# new internet provider rules



## Happyexpat (Apr 4, 2011)

As of the 25th May there are new rules in Europe which say that providers must state the level of service which can be expected, the contention ratios (ie how many users per port) which could slow the service plus many more customer protections.

What's the betting that Telefonica just ignore it all and pay the fines on a regular basis as they have done in the past!

Cynic is fast becoming my middle name where all the internet service providers are concerned!


----------



## Alcalaina (Aug 6, 2010)

Happyexpat said:


> As of the 25th May there are new rules in Europe which say that providers must state the level of service which can be expected, the contention ratios (ie how many users per port) which could slow the service plus many more customer protections.
> 
> What's the betting that Telefonica just ignore it all and pay the fines on a regular basis as they have done in the past!
> 
> Cynic is fast becoming my middle name where all the internet service providers are concerned!


Any idea where this information is published?

We used to get an average of 3 to 4 mbs with Telefonica when we were paying for 10, but with Jazztel we pay for 7 and usually get between 5 and 6.


----------



## mepossem (May 28, 2011)

Alcalaina said:


> Any idea where this information is published?
> 
> We used to get an average of 3 to 4 mbs with Telefonica when we were paying for 10, but with Jazztel we pay for 7 and usually get between 5 and 6.


just changed to ONO - speed is down about 45, up about 4,2
not too bad


----------



## Happyexpat (Apr 4, 2011)

Living in the Campo is wonderful but there are downsides.
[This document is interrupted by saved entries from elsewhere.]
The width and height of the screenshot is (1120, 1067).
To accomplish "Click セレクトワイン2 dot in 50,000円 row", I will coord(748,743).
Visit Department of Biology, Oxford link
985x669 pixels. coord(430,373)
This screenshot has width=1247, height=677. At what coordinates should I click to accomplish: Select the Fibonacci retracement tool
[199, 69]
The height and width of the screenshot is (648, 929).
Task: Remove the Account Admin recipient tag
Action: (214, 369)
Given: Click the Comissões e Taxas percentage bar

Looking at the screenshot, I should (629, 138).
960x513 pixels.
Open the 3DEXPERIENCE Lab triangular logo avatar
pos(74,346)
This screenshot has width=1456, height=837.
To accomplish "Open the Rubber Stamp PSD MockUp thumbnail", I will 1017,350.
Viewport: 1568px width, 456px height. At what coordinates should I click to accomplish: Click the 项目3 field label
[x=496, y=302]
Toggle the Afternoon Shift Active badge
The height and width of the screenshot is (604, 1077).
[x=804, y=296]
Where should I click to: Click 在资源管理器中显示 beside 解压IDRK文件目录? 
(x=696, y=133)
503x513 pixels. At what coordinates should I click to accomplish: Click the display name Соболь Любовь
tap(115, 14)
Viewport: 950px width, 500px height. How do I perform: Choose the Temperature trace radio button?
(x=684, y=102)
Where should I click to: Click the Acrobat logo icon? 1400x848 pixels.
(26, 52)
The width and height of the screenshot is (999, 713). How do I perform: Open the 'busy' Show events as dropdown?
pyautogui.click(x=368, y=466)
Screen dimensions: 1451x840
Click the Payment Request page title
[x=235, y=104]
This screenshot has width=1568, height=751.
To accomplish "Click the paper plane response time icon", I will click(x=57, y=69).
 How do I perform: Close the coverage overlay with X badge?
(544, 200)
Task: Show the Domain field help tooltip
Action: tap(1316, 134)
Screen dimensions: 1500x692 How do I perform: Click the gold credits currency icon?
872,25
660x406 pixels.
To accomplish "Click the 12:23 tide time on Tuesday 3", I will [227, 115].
We have to use a Vodafone dongle. The promise is 7mb down and 2 up. We actually get less than 4, and about 1 up. Often we are down to next than nothing and their answer is that it is too many people using it and yet they are still actively promoting it in our area!


----------



## jimenato (Nov 21, 2009)

[URL="[/URL]

That's supposed to be a 6Mbps download. I'm going to complain


----------



## Happyexpat (Apr 4, 2011)

*3g maximum speed*

In theory the maximum speed with 3g which is of course what the vodafone dongle is should be around 21Mb. The problem is the number of users and the capping which they now have to state together with the FAP. Unlimited bandwidth doesn't actually mean what it says in many cases.....



mepossem said:


> just changed to ONO - speed is down about 45, up about 4,2
> not too bad


----------



## xabiaxica (Jun 23, 2009)

jimenato said:


> [URL="[/URL]
> 
> That's supposed to be a 6Mbps download. I'm going to complain


mine's meant to be 6 too..............[URL="[/URL]

don't know why it's checking from Madrid - it usually pings to Elda


----------



## Happyexpat (Apr 4, 2011)

A test on speedtest.net with the IPad has just given
Test Date: May 30, 2011 13:31
Connection Type: WiFi
Server: Elda
Download: 4.03 Mbps
Upload: 1.44 Mbps
Ping: 165 ms


----------



## thrax (Nov 13, 2008)

My ISP, small, unimportant loser, told me, quite openly, when he was installing the system, that "I am from Coventry and I am a racist and proud of it." He was our only option and we have to have internet. We are probably moving end July where we can get a number of other providers. Anybody but him. Incidentally, I've been to Coventry (I wasn't sent there) and I quite liked it.


----------



## mepossem (May 28, 2011)

oh well, there ARE advantages in living in civilized circumstances


----------



## thrax (Nov 13, 2008)

mepossem said:


> oh well, there ARE advantages in living in civilized circumstances


OK now you've got me seriously jealous


----------